Looking at from another angle, the US has around 60-plus AI labs. Notable among them, besides OpenAI, are Google AI, Microsoft Research AI, Facebook AI Research (FAIR), and AI labs set up in academic centres like MIT-IBM Watson AI Lab, and Stanford AI Lab, Carnegie Mellon University AI Lab etc. In China, there are a whopping 282 AI labs including Alibaba Damo Academy, TenCent AI Lab, Baidu Reaserch and Peking University AI Lab, Tsinghua University AI Lab besides the AI lab set up by the Chinese Academy of Sciences. In contrast, India has only 8 AI labs including those by Google Research India, Tata Consultancy Services, Wipro GE Healthcare and Accenture and the labs at IISc, DRDO, IIIT Bhagalpur and NIEIT. AI research in India needs some major boost both from the government as well as from the corporate titans.

Three reports relating to AI in India

Google in November 2024 and the rating agency Ernst Young (EY) in January 2025 came up with reports laying down the AI route map for India.

The Google report elaborates on how AI in India can improve access to quality healthcare, boost agricultural productivity and sustainability, improve educational and employment opportunities, revolutionize communication amidst India’s linguistic and socio-cultural diversity and improve public service delivery and enhance efficiency in myriad ways in financial sector operations, be it investing in stocks or securities or in lending operations. The Google report also highlights the need for strengthening the digital infrastructure in India that would include cloud computing facilities, improved government databases, and necessary legal frameworks for the IA age. More importantly, the report delves into the most crucial area of preparing an AI-ready domestic workforce through modernizing the labour skilling programs for the AI era and supporting workers in the transition to the new digital AI age. Though the EY report mainly comes up with survey findings on many AI-related parameters in India, it devotes an entire section on what the Indian government needs to do to strengthen AI infrastructure. In other words, it proposes a policy agenda for Indian government. EY report proposes enhancing access to high-quality datasets, developing and enabling access to compute infrastructure, accelerating AI-use case studies/models and R&D, promoting responsible and trusted AI in view of security implications, promoting public-private partnerships, and focusing on sovereign AI capabilities in view of national security considerations.

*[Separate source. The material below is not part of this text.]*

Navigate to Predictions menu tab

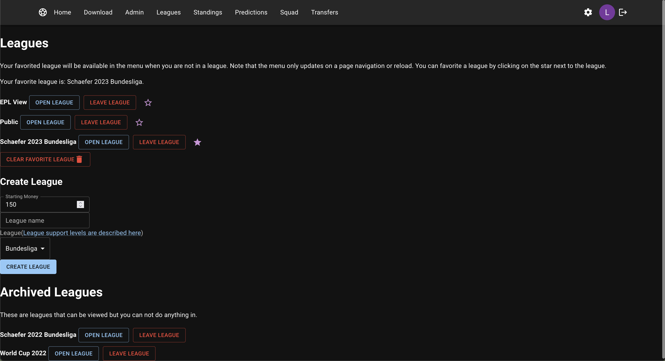[x=251, y=12]
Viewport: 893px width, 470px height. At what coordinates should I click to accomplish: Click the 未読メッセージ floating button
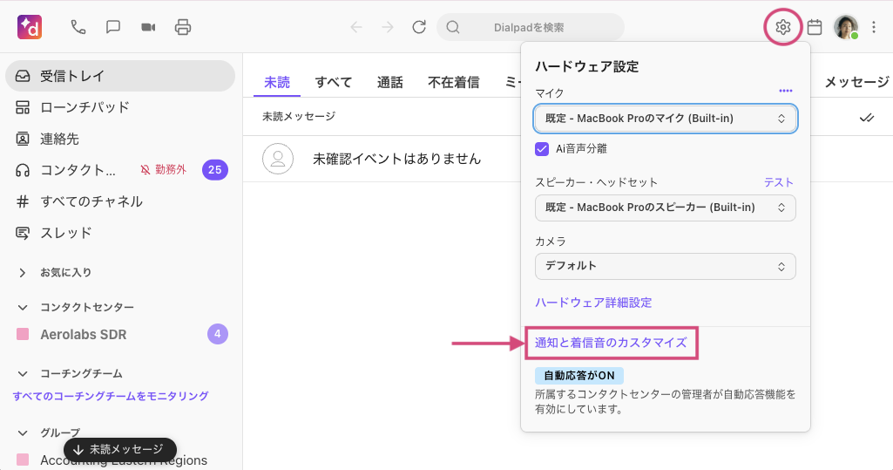pyautogui.click(x=119, y=449)
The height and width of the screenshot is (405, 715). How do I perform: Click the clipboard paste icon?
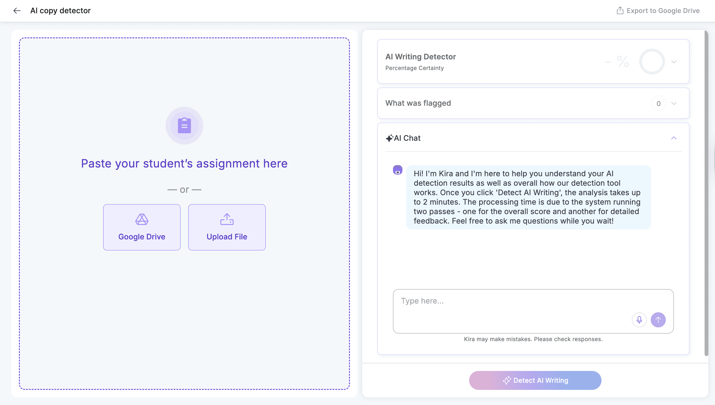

There is a third related report which is by the International Labour Organisation (ILO) that came out on 28 January 2025. It is not exclusively about India but outlines what governments should do safeguard the interests of labour titled How reskilling for AI could unlock new and better jobs. Strangely, this report doesn’t even pose the question of jobloss compensation by the employers and unemployment allowance by the governments. It focuses only on re-skilling but maintains a total silence on who would bear the cost of re-skilling. So it is left for the labour movement to address the entire gamut of issues thrown up before the labour to cope with the AI transition.